Because the +ħ, 0 and +ħ values are equally, we can write: E[Jx2] = ħ2/3 + 0/3 + (−ħ)2/3 = [ħ2 + 0 + (−ħ)2]/3 = 2ħ2/3. In case you wonder, that’s just the definition of the expected value operator: E[X] = p1x1 + p2x2 + … = ∑pixi, with pi the likelihood of the possible value xi . So we take a weighted average with the respective probabilities as the weights. However, in this case, with an unpolarized beam, the weighted average becomes a simple average.
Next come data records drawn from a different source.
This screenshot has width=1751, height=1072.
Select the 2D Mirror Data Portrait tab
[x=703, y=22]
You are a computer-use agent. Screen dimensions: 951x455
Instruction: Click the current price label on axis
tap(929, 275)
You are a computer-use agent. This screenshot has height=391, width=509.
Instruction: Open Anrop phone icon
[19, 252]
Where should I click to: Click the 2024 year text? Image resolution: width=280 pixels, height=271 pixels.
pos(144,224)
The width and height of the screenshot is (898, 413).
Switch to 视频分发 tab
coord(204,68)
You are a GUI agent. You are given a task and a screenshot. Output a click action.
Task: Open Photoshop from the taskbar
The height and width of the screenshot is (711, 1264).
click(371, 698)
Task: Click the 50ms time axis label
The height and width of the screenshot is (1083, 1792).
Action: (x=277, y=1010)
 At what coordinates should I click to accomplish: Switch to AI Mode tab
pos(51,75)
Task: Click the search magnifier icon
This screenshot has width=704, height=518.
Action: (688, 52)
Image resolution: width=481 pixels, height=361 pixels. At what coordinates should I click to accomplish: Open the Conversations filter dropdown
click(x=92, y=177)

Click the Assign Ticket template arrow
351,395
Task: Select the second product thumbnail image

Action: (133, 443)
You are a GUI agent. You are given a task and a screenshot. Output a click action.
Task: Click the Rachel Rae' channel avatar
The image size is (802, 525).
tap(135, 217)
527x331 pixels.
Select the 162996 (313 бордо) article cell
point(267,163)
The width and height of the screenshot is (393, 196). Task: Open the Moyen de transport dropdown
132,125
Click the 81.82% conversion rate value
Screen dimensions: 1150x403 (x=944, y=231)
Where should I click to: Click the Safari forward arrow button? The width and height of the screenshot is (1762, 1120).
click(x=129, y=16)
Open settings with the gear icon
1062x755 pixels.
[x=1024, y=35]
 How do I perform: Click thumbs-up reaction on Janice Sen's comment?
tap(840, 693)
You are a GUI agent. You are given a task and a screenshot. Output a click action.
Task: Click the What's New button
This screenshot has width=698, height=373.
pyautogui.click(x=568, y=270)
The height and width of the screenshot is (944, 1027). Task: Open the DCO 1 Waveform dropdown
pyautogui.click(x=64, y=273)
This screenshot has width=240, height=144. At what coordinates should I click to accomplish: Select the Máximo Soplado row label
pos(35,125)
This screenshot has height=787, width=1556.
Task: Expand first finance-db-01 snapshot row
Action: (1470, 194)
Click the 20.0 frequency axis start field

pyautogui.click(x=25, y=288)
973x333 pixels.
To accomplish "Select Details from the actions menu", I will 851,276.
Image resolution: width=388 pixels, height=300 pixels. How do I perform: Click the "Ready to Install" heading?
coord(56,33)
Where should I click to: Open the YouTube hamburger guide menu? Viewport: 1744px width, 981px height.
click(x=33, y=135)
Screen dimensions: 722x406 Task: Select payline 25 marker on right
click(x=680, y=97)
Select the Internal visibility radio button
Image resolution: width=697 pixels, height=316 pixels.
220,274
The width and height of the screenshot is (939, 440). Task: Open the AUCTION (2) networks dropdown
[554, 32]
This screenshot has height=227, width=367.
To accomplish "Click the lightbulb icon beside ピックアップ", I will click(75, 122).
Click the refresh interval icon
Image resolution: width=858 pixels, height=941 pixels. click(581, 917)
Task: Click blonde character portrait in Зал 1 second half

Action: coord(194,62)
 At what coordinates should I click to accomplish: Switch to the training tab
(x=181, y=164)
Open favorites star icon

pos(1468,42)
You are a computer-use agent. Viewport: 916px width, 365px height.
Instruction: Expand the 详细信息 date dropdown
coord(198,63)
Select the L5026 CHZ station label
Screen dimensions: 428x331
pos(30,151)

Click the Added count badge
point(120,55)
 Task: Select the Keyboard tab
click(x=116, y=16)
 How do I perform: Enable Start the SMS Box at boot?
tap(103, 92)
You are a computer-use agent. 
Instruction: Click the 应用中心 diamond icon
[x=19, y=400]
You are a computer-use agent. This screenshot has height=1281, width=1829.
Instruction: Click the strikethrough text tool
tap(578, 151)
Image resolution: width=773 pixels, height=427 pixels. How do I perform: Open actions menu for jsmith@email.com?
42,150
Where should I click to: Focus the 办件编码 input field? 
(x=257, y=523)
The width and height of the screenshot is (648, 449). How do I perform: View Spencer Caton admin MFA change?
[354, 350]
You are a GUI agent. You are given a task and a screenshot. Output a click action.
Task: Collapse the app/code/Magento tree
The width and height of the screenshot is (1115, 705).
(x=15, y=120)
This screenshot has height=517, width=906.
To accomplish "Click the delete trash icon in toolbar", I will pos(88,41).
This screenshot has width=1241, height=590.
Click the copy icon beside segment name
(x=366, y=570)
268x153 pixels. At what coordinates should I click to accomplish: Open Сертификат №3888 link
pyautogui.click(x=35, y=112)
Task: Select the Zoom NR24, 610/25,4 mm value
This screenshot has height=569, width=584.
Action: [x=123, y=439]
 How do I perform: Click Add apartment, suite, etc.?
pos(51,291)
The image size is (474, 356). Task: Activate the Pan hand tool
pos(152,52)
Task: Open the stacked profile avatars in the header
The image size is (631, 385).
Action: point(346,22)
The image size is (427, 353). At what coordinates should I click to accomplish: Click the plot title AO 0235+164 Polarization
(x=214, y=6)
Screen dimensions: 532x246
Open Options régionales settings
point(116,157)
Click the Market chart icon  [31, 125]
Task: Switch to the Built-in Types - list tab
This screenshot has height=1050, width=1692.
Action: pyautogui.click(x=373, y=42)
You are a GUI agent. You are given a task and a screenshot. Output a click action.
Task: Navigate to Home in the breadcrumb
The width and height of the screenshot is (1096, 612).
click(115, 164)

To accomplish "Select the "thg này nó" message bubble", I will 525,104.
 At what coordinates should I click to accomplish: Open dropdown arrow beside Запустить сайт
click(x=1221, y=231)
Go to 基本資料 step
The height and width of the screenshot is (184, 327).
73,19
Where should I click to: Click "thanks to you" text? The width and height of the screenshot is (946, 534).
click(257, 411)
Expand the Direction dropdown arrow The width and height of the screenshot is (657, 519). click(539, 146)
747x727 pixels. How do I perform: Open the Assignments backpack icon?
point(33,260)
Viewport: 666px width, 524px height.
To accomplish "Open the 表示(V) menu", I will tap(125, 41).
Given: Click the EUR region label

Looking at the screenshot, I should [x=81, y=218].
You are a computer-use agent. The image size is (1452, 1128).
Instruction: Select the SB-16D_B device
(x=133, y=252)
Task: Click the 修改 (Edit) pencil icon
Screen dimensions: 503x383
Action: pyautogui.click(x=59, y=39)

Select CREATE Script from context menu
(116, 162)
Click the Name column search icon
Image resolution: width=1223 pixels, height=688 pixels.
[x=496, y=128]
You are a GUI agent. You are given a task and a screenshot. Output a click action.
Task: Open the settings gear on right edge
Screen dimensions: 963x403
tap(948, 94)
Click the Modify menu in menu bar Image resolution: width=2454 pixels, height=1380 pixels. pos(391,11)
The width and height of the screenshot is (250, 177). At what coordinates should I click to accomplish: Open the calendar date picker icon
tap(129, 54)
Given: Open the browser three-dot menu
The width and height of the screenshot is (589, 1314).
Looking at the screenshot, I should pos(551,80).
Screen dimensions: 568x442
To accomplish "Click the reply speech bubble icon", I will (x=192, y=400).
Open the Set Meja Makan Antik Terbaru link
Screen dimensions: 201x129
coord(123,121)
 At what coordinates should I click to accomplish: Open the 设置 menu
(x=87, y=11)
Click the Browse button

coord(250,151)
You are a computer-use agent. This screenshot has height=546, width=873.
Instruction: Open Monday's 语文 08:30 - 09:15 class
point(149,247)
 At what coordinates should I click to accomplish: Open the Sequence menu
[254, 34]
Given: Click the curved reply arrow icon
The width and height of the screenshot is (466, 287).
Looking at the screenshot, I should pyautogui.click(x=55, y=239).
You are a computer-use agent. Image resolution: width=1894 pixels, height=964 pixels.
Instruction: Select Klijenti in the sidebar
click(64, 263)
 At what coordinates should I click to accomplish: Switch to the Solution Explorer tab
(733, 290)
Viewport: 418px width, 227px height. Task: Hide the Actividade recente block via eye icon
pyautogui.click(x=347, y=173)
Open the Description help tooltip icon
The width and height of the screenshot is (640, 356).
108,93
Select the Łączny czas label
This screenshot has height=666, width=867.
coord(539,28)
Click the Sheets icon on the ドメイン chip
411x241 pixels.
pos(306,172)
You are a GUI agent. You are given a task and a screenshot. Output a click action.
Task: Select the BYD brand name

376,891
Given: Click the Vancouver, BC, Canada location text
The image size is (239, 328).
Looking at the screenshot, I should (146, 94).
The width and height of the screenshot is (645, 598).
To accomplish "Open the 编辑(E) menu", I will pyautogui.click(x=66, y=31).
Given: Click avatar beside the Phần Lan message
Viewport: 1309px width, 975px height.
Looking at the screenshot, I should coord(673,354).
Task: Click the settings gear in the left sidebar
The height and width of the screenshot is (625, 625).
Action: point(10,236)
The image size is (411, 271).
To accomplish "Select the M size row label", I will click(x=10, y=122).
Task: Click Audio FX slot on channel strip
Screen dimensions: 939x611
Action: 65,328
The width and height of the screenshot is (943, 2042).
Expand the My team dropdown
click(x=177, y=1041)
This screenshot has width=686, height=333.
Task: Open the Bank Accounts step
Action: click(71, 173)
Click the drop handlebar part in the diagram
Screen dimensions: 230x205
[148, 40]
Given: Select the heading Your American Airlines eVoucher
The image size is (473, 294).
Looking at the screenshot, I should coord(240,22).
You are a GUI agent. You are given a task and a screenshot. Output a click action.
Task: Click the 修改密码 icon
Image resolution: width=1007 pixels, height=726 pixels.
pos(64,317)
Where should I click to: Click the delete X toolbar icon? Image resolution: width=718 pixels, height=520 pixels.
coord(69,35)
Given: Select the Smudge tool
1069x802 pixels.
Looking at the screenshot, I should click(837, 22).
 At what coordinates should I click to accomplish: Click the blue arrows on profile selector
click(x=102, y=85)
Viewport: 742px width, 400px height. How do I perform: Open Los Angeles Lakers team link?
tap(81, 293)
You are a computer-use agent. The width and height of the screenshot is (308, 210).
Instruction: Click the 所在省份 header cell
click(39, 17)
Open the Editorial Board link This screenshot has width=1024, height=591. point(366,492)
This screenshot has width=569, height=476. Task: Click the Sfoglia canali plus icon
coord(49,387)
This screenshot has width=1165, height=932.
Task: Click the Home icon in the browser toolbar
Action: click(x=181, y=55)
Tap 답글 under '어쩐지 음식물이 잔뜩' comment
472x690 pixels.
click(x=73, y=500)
Now, E[Jy2] and E[Jz2] are – rather unsurprisingly – also equal to 2ħ2/3, so we find that E[J2] = E[Jx2] + E[Jx2] + E[Jx2] = 3·(2ħ2/3) = 2ħ2 and, therefore, we’d say that the magnitude of the angular momentum is equal to |J| = J = +√2·ħ ≈ 1.414·ħ. Now that value is not equal to the maximum value of our x-, y-, z-component of J, or the component of J in whatever direction we’d want to measure it. That maximum value is ħ, without the √2 factor, so that’s some 40% less than the magnitude we’ve just calculated!
Now, you’ve probably fallen asleep by now but, what this actually says, is that the angular momentum, in quantum mechanics, is never completely in any direction. We can state this in another way: it implies that, in quantum mechanics, there’s no such thing really as a ‘definite’ direction of the angular momentum.
OK. Enough on this. Let’s move on to a more ‘real’ example. Before I continue though, let me generalize the results above:
[I] A particle, or a system, will have a characteristic spin number: j. That number is always an integer or a half-integer, and it determines a discrete set of possible values for the component of the angular momentum J in any direction.
[II] The number of values is equal to 2j + 1, and these values are separated by ħ, which is why they are usually measured in units of ħ, i.e. Planck’s reduced constant: ħ ≈ 1×10−34 J·s, so that’s tiny but real. 🙂 [It’s always good to remind oneself that we’re actually trying to describe reality.] For example, the permitted values for a spin-3/2 particle are +3ħ/2, +ħ/2, −ħ/2 and −3ħ/2 or, measured in units of ħ, +3/2, +1/2, −1/2 and −3/2. When discussing spin-1/2 particles, we’ll often refer to the two possible states as the ‘up’ and the ‘down’ state respectively. For example, we may write the amplitude for an electron or a proton to have a angular momentum in the x-direction equal to +ħ/2 or −ħ/2 as 〈+x〉 and 〈−x〉 respectively. [Don’t worry too much about it right now: you’ll get used to the notation quickly.]
[III] The classical concepts of angular momentum, and the related magnetic moment, have their limits in quantum mechanics. The magnitude of a vector quantity like angular momentum is generally not equal to the maximum value of the component of that quantity in any direction. The general rule is:
J2 = j·(j+1)ħ2 > j2·ħ2
So the maximum value of any component of J in whatever direction (i.e. j·ħ) is smaller than the magnitude of J (i.e. √[ j·(j+1)]·ħ). This implies we cannot associate any precise and unambiguous direction with quantities like the angular momentum J or the magnetic moment μ. As Feynman puts it:
“That the energy of an atom [or a particle] in a magnetic field can have only certain discrete energies is really not more surprising than the fact that atoms in general have only certain discrete energy levels—something we mentioned often in Volume I. Why should the same thing not hold for atoms in a magnetic field? It does. But it is the attempt to correlate this with the idea of an oriented magnetic moment that brings out some of the strange implications of quantum mechanics.”
A real example: the disintegration of a muon in a magnetic field
I talked about muon integration before, when writing a much more philosophical piece on symmetries in Nature and time reversal in particular. I used the illustration below. We’ve got an incoming muon that’s being brought to rest in a block of material, and then, as muons do, it disintegrates, emitting an electron and two neutrinos. As you can see, the decay direction is (mostly) in the direction of the axial vector that’s associated with the spin direction, i.e. the direction of the grey dashed line. However, there’s some angular distribution of the decay direction, as illustrated by the blue arrows, that are supposed to visualize the decay products, i.e. the electron and the neutrinos.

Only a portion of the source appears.